Speaking of dailies, at level 38 I made my way to Stillmoor (pictured above) in order to turn in my Master crafting daily. It was a dangerous walk since I was surrounded by level 45-48 mobs but I made it in one piece, and got to witness more of the beautiful zones that I’ve come to appreciate. While I was turning in my crafting daily my little hub came under attack by an invasion, and even though I was far too small to actually participate I threw a few dps attacks out here and there and walked away with an enormous amount of planarite (for me at least, the average from a regular rift is 40 or so, for this tiny invasion I managed 65). It was fun to participate and I got a lot of experience even if I was well under level. Perhaps I’ll have my guild mates drag me around to random high level Rifts so I can experience some of those (although I dare say I will get my fill of them once I hit level 50).

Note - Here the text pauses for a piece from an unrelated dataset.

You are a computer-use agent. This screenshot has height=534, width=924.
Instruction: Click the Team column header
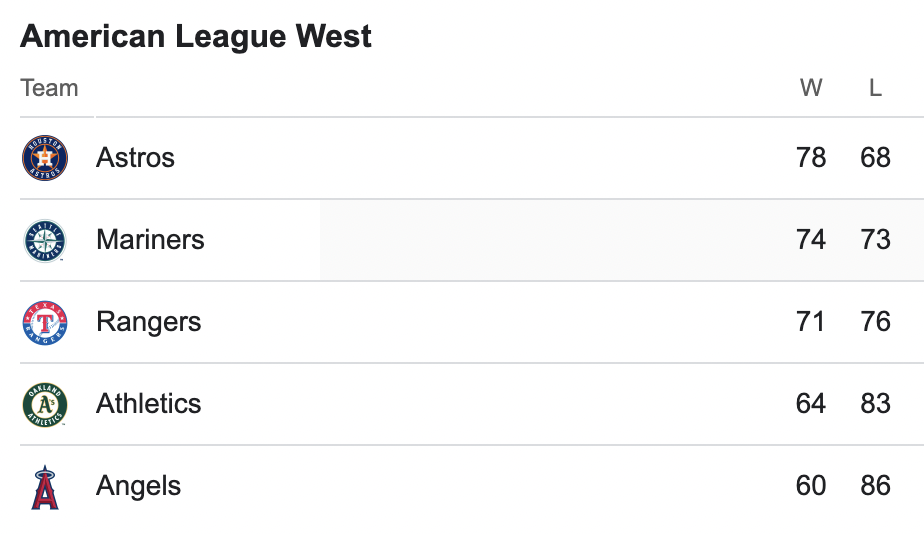tap(50, 88)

I’ve been questing in Moonshade, which is a lot of fun. I appreciate that there are more options for my 30’s and I’ve been spending all of my time in this one zone. I’m incredibly eager to hit 40 (probably today, if I work at it in any case) and then begin the final climb to 50. I’m already planning which alts I want to level up next and I imagine when all is said and done I’ll have one of each class. As well as crafters, of course.

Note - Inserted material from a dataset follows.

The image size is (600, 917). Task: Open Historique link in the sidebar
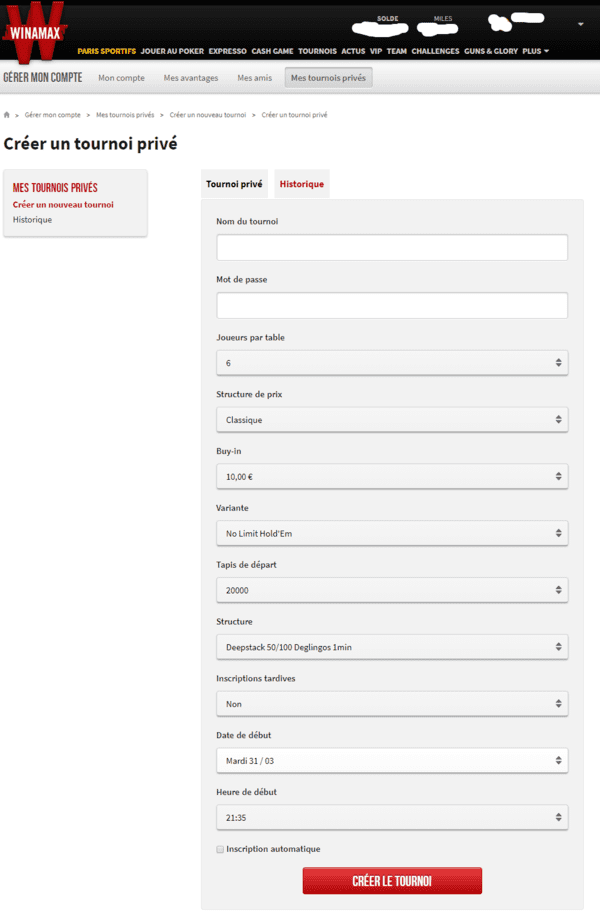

I hope everyone is doing fantastic on this glorious Wednesday, no matter where you find yourself. Happy gaming!

One thought on “Ding, 300 Crafter – Bring on the Crafting Rifts #Rift”
  1. Gratz on 38 and on making 300 artificer! I’ve got a 300 runecrafter, who is also a 295 Outfitter and 200 Apothecary. My Artificer is 290, Weaponsmith is 285, and Armorsmith is 280, so I’m “right there” on all except apothecary, I just haven’t felt the need to make the final push yet.

    FWIW, your crafted stuff is all better than anything you find from regular questing as you level up until you get to level 48. On my cleric I had a full suit of Carmintium Chain all ready to go when I hit 48-50, but I never equipped a single piece of it — found upgrades before I ever put it on. I don’t know if that holds for artificer stuff too, but I’ve seen enough that I figure my outfitter won’t need to make cloth or leather for the rogue or mage once I finally get them to those levels.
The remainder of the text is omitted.